BrandonSmithJ / MDN

Mixture Density Network for water constituent estimation
GNU General Public License v3.0
39 stars 34 forks source link

About the data in the paper #3

Closed TGISer closed 4 years ago

TGISer commented 4 years ago

Very nice job!!! I'm excited to see this kind of work. Thank you for your generous code. Such a complete work is very helpful for a beginner like me.

As a beginner like me, it's very difficult to organize data. Can you share the original data in your paper, such as "path/to/my"/tile.nc " and training and test data.

Thanks!

TGISer commented 4 years ago

If it is inconvenient for you to share all the data, can you share a subset of the data for code testing. Thanks!

BrandonSmithJ commented 4 years ago

Unfortunately, we don't have permission from data owners to distribute the in situ set publicly at this point - though we do have plans in the future to compile such a database for release.

As far as the netcdf tiles, you can download them from a few different places. For MSI/OLCI, the easiest would probably be https://scihub.copernicus.eu/dhus/ , which lets you select imagery by time / location, as well as by a few other parameters. Hope this helps!

TGISer commented 4 years ago

Looking forward to your new work on dataset!

Can you give me an example of a sample (not real data is ok), about how to organize and store training data and test data? I only need an example. I will try to build a test dataset myself.

Thanks!

BrandonSmithJ commented 4 years ago

Sure, an example would be something like:

from MDN import image_estimates, get_sensor_bands
sensor = "<S2A, S2B, or OLCI>"
data = [np.random.rand(3,3) for band in get_sensor_bands(sensor)]

estimates = image_estimates(*data, sensor=sensor)
chlor_a = estimates[0]

As for organization / storing, I have data stored in a structure like the following: Data_Folder/Test_Data/Dataset_Location/Sensor/Rrs.csv Data_Folder/Test_Data/Dataset_Location/chl.csv

"Dataset_Location" keeps datasets from different contributors separated, "Sensor" contains the spectral data for instruments (MSI, OLCI, ...).

TGISer commented 4 years ago

Get it! Thank you for your help!

megaocean commented 4 years ago

Hi! This code is so great, thank you! I am new to machine learning and this is really helping me write my own model for my research :) I apologize in advance if this is a stupid question~ bear with me, I'm still trying to understand the model. I tried running the SOLID model myself for TSS retrieval but I keep getting the output "No trained model exists:" and I'm not sure what I'm missing or doing wrong? I already have a .csv file with my Rrs data.

Thanks!

BrandonSmithJ commented 4 years ago

Glad you've found it useful!

It's a good question: the code is still being modified a fair bit as we expand its coverage, and SOLID was dependent upon a prior version of the MDN code. So that's my fault for not ensuring the backwards compatibility; apologies for the issue. I've now pushed a new code version to the repo, containing a number of bug fixes as well as a few feature additions. Running SOLID should now work as expected.

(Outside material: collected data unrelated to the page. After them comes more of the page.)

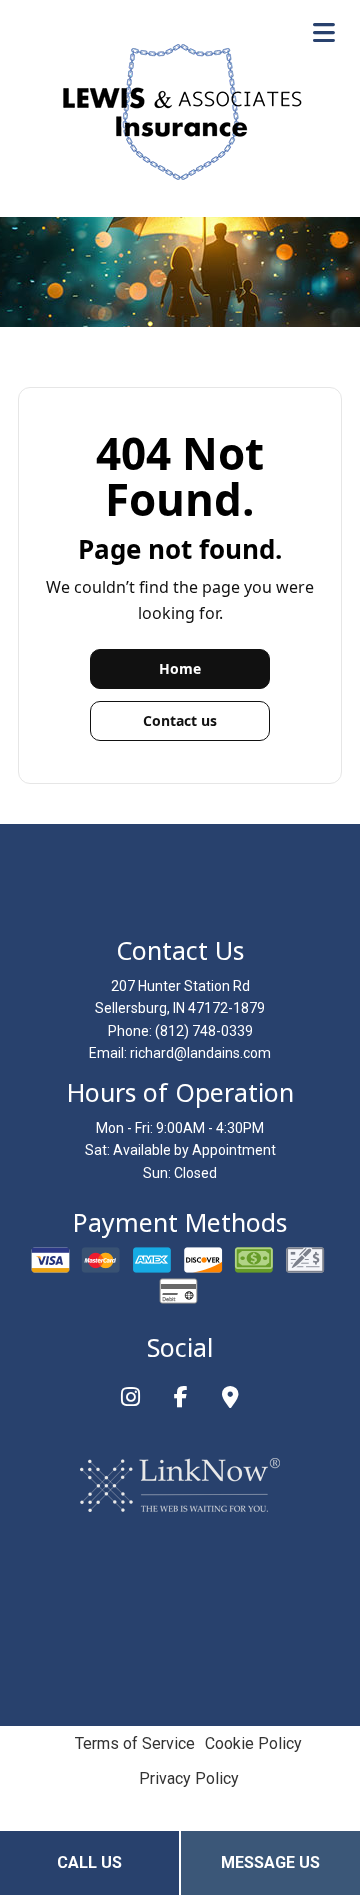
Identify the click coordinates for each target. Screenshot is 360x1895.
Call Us (89, 1862)
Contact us (180, 720)
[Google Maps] (230, 1399)
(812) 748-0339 (204, 1031)
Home (180, 668)
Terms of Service (135, 1743)
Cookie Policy (253, 1743)
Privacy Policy (189, 1778)
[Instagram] (130, 1399)
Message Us (270, 1862)
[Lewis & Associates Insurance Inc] (180, 111)
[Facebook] (181, 1399)
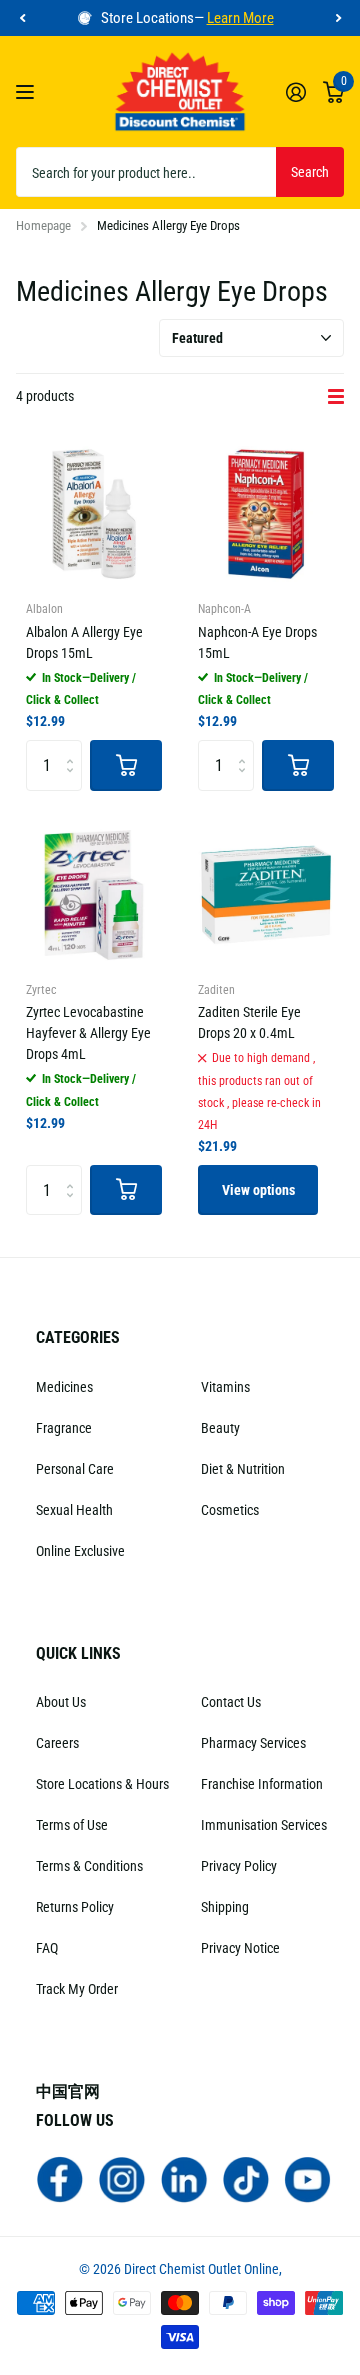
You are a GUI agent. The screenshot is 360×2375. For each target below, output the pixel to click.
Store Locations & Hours (102, 1784)
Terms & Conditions (89, 1866)
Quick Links (78, 1653)
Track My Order (77, 1989)
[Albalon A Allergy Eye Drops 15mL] (94, 514)
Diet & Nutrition (243, 1469)
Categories (78, 1337)
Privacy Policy (239, 1866)
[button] (22, 18)
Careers (57, 1743)
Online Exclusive (80, 1551)
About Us (61, 1702)
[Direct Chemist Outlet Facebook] (60, 2179)
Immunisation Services (264, 1825)
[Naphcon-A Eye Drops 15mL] (266, 514)
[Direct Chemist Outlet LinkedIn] (184, 2179)
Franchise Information (262, 1784)
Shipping (225, 1907)
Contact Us (231, 1702)
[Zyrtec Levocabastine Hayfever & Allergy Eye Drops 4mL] (94, 895)
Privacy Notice (240, 1948)
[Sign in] (295, 92)
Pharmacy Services (253, 1743)
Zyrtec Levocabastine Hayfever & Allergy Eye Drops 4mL (88, 1033)
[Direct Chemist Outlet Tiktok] (246, 2179)
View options (258, 1190)
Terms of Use (72, 1825)
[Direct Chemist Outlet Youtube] (308, 2179)
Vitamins (225, 1387)
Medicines (64, 1387)
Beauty (220, 1428)
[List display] (336, 397)
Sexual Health (74, 1510)
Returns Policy (75, 1907)
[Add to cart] (126, 765)
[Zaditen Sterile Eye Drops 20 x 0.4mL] (266, 895)
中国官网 (68, 2091)
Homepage (43, 225)
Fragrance (64, 1428)
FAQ (47, 1948)
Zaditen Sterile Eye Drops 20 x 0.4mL (249, 1022)
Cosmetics (230, 1510)
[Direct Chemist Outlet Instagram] (122, 2179)
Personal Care (75, 1469)
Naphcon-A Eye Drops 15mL (257, 642)
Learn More (240, 18)
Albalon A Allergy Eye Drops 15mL (84, 642)
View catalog (27, 91)
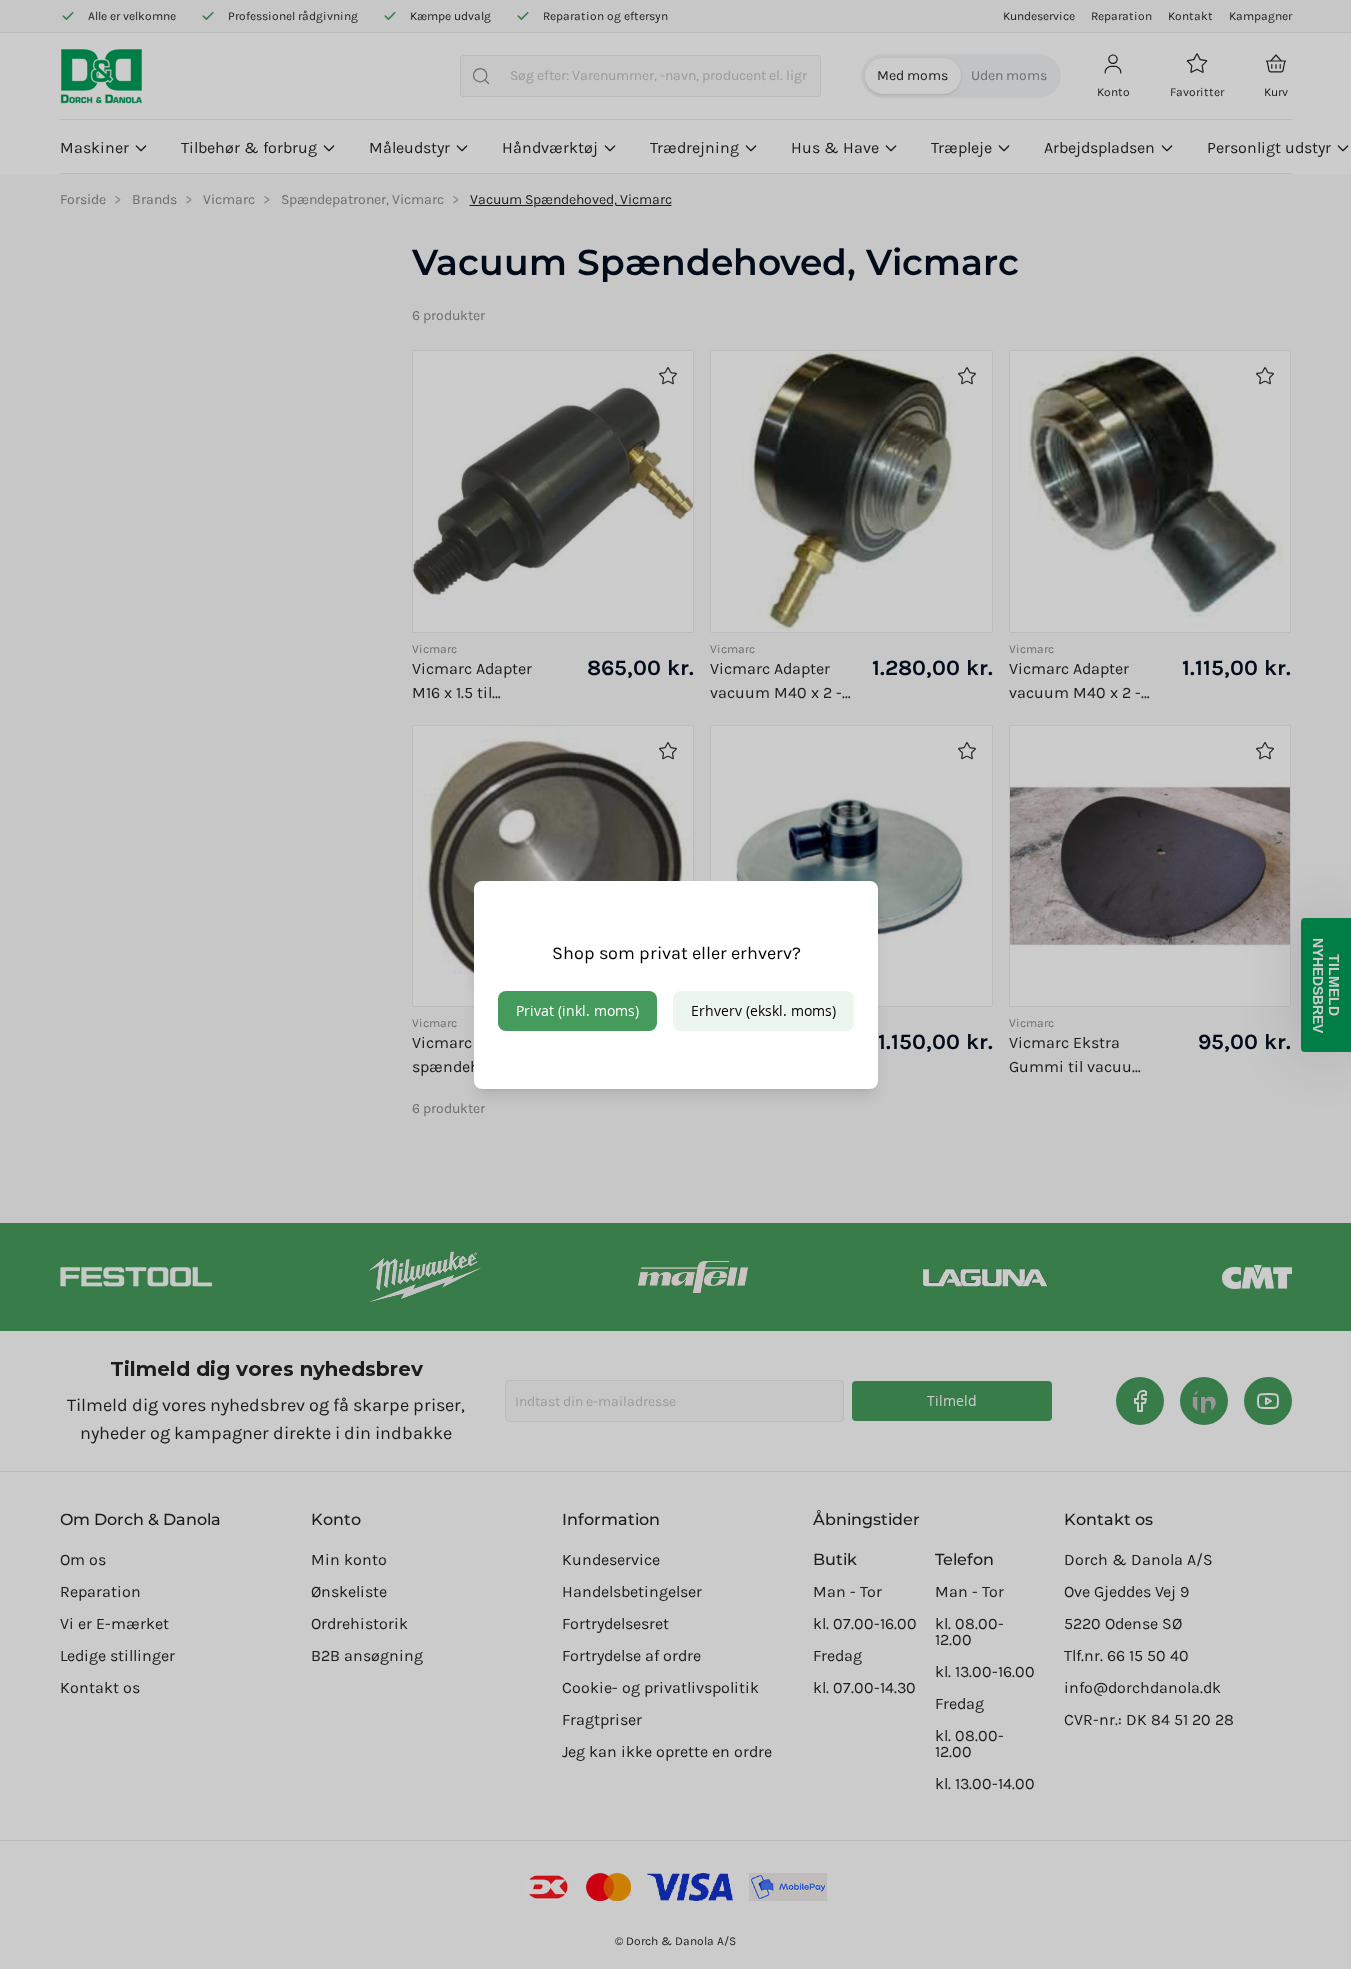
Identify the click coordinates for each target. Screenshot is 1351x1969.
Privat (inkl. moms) (577, 1010)
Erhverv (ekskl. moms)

Note that the general API has a minor change if using this updated code (@TGISer ): Rrs data coming from the "get_tile_data" function should no longer be unpacked when passing it into the "image_estimates" function. This updated functionality is shown in the README.

I'll be closing this issue as everything should be resolved here, but please do open new issues if you run into any trouble.